# LISTE DES TÂCHES
**1.** D'après le texte sur l'arrêt McKercher, pendant combien d'années le cabinet McKercher a-t-il été l'un des principaux représentants juridiques du CN ?
**2.** Dans le texte sur l'arrêt McKercher, reprenez le passage compris entre « Le cabinet d’avocats » et « glisser un mot. », inclus, en remplaçant « fermiers » par « agriculteurs ».
**3.** Prolongez le texte sur l'arrêt McKercher à partir de l'endroit où il s'arrête.

# PASSAGE FOURNI
☆ ☆ ☆ ☆

Canadian National Railway Co. c. McKercher LLP

L’encre de la Cour suprême du Canada a enfin coulé dans l’affaire Canadian National Railway Co. c. McKercher LLP, 2013 SCC 39 (ci-après « McKercher »). Les juristes attendaient que lumière soit faite sur la question de l’existence possible d’un conflit d’intérêts dans la situation où un avocat poursuit un client actuel dans une affaire non connexe. Ainsi, les réflexions de la Cour leur permettront de mieux cerner les composantes du devoir de loyauté, sans toutefois leur fournir la réponse précise qu’ils attendaient.

Les faits de la décision

Le cabinet d’avocats McKercher a été durant 10 ans l’un des principaux représentants juridiques du CN, une entreprise possédant un vaste réseau ferroviaire sillonnant l’Amérique du Nord. Le CN est l’une des plus grandes entreprises canadiennes distribuant chaque année pas moins de 600 dossiers à une cinquantaine de cabinets d’avocats à travers le pays.

En janvier 2009, McKercher amorce une bataille judiciaire contre le CN concernant la surcharge des frais de transport ayant été assumée par plusieurs fermiers de l’Ouest du pays durant les 25 dernières années. Le cabinet intente donc un recours collectif de 1,75 milliard de dollars contre le CN, sans lui en glisser un mot.

☆ ☆ ☆ ☆

# ENREGISTREMENTS FOURNIS
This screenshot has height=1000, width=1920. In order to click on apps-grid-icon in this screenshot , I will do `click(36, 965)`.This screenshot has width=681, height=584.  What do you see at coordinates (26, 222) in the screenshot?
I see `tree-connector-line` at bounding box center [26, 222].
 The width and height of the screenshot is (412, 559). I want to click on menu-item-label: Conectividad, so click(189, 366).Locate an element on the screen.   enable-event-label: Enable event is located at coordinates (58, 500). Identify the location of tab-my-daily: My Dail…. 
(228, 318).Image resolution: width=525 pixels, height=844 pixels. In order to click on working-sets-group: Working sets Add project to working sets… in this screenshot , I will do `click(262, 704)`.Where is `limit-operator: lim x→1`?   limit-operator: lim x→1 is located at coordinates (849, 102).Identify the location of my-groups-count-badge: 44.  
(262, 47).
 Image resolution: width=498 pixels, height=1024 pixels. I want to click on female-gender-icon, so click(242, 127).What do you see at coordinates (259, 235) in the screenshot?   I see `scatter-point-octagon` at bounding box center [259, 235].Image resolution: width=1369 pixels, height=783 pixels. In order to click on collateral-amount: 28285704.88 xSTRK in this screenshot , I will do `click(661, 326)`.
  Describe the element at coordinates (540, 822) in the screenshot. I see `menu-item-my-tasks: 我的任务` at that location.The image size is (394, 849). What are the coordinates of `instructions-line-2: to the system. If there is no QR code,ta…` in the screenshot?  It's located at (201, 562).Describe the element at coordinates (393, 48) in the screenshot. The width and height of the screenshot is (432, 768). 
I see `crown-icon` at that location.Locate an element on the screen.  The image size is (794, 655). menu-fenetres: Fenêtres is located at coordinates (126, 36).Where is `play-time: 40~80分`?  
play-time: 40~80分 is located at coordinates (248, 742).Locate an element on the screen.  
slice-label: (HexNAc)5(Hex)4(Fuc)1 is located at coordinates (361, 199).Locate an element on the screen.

☆ ☆ ☆ ☆

# RÉPONSES DE L'EXERCICE
**1.** Pendant 10 ans.

**2.**
Le cabinet d’avocats McKercher a été durant 10 ans l’un des principaux représentants juridiques du CN, une entreprise possédant un vaste réseau ferroviaire sillonnant l’Amérique du Nord. Le CN est l’une des plus grandes entreprises canadiennes distribuant chaque année pas moins de 600 dossiers à une cinquantaine de cabinets d’avocats à travers le pays.

En janvier 2009, McKercher amorce une bataille judiciaire contre le CN concernant la surcharge des frais de transport ayant été assumée par plusieurs agriculteurs de l’Ouest du pays durant les 25 dernières années. Le cabinet intente donc un recours collectif de 1,75 milliard de dollars contre le CN, sans lui en glisser un mot.

**3.**
Au moment où le recours a été signifié à CN, McKercher était également son procureur dans quatre dossiers en cours, dont trois ont été abandonnés par McKercher et l’autre auquel le CN a mis fin. Il est intéressant de souligner que les parties ne contestent pas le fait qu’il n’y ait pas de lien juridique ou factuel entre ces quatre dossiers et le recours collectif intenté contre le CN.

Bien que McKercher ait cessé d’occuper dans les quatre dossiers, le CN a affirmé s’être senti trahi par son représentant juridique qui avait subitement décidé de changer son fusil d’épaule. Le CN croit également que de l’information confidentielle concernant son approche en affaires, sa tolérance aux risques et ses stratégies adoptées dans le cadre de litiges auraient, au cours des années, été divulguées à McKercher et qu’il pourrait utiliser cette information contre lui dans la représentation de son client Wallace.

Ainsi naît le présent litige puisque, selon le CN, McKercher devrait être déclaré inhabile à représenter Wallace, car le cabinet d’avocats a manqué à son devoir de loyauté et s’est placé en situation de conflit d’intérêts en choisissant de représenter Wallace.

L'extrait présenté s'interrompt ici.